LLM Fine-tuning: Day 2
Setup & Scraping and Processing Data
To start with this project, I began setting up my code enviornment by downloading necessary libraries.
pip3 install transformers datasets torch accelerate wandb
pip3 install pandas numpy matplotlib seaborn
pip3 install requests zipfile gzip
Then, I created a project structure to organize this model, data, outputs, etc
code-explanation-model/
├── data/
├── models/
├── scripts/
├── notebooks/
└── outputs/
Now that I setup the basics, I wrote a script to pull python code data from CodeXGLUE on Hugging Face. Since, it is nearly impossible for me to manually create all the data to train and fine tune my model, I decided to use a public dataset. I simply use the load_dataset method to pull CodeXGLUE data from Hugging Face.
Then, I created a function to explore the format of dataset to understand the data that I’m dealing with
After that, I format the data for GPT-2 training and save them into a JSON file.
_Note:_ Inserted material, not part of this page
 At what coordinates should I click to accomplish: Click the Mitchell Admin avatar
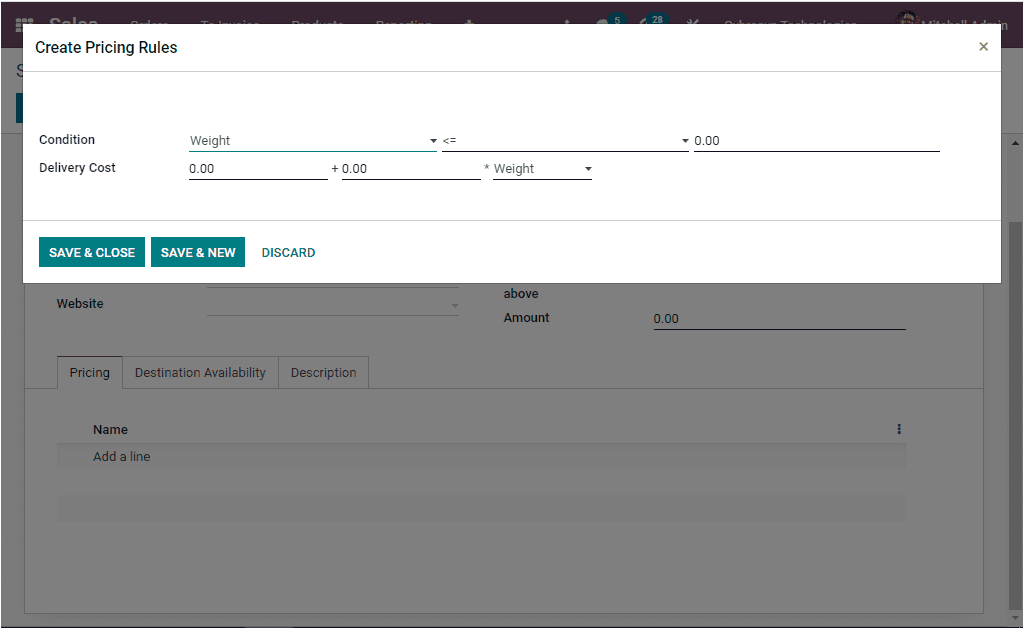tap(906, 21)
Finally, I created a three-way split for the data (train, validation, test) so that I can train the model on the majority of the data, validated it through different examples, and test it with unseen data for real world performance. It’s a method to prevent overfitting.
By running the code, I was able to format and save 251820.
- 201456 examples for training
- 25182 examples for validation
- 25182 examples for testing.
Notes I had to install Git Large File Storage since I had too many data to directly commit to my git. Also, it’s common practice to use git lfs for ML projects.
Now that I’m done with data processing, I will move on to working on:
- Verifying data quality: Check the generated files to ensure good code-explanation pairs
- Data preprocessing: Clean any malformed examples
- Tokenization: Prepare the data for GPT-2 training